Problem description:

Given an array of integers, find two numbers such that they add up to a specific target number.

Your function should return indices of the two numbers such that they add up to the target, where index1 must be less than index2.

You may assume that each input would have exactly one solution.

**Input:** numbers={2, 7, 11, 15}, target=9

**Output:** index1=1, index2=2

Solution:

There exist a very obvious quadratic solution, you would just need to loop through the array and for each i element loop from i +1 to n to look for the number which gives you a sum so that array[i] + array[j] = target. This approach works just fine but the problem is that it’s too slow, it runs in quadratic time O(n^2), could we do it better? Yes.
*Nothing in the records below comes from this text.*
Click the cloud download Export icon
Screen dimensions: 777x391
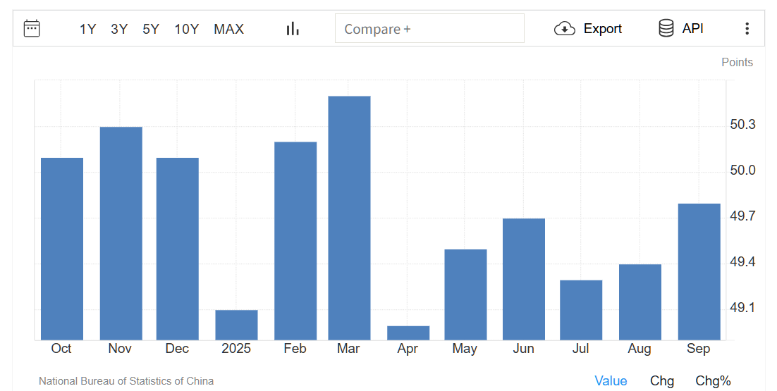pos(565,29)
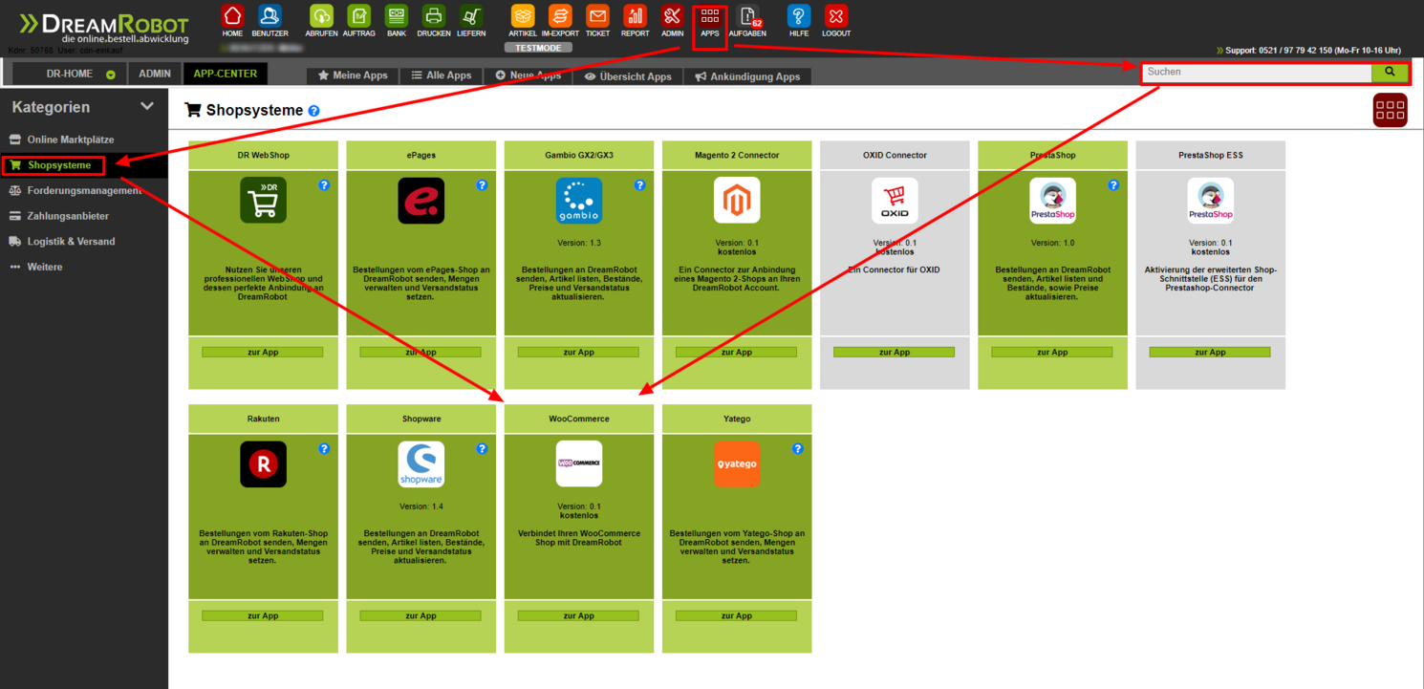Toggle the dark red grid view button
Screen dimensions: 1424x689
tap(1390, 110)
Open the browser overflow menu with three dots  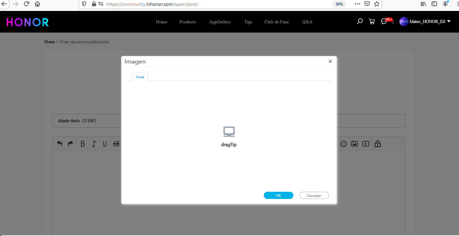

An optimized solution is to use an additional data structure which allows us to keep track of each number that we have and also its index, for this task we could use a HashMap which offers a constant time look-up operation, so we just need to loop the array once to store the elements and their corresponding indices in our HashMap and then loop through the array again and for each element i just check if hashmap.containsKey(target – array[ i ]). Here is the working solution implemented in Java:

public int[] twoSum(int[] numbers, int target) { HashMap<Integer, Integer> indexes = new HashMap<Integer, Integer>(); for(int i = 0; i < numbers.length; ++i) { indexes.put(numbers[i], i); } for(int i = 0; i < numbers.length; ++i) { if(indexes.containsKey(target - numbers[i])) { return new int[]{i + 1, indexes.get(target - numbers[i]) + 1}; } } return null; }

This solution is much faster than the first approach, this runs in linear time (considering that HashMap look-up operation runs in constant time).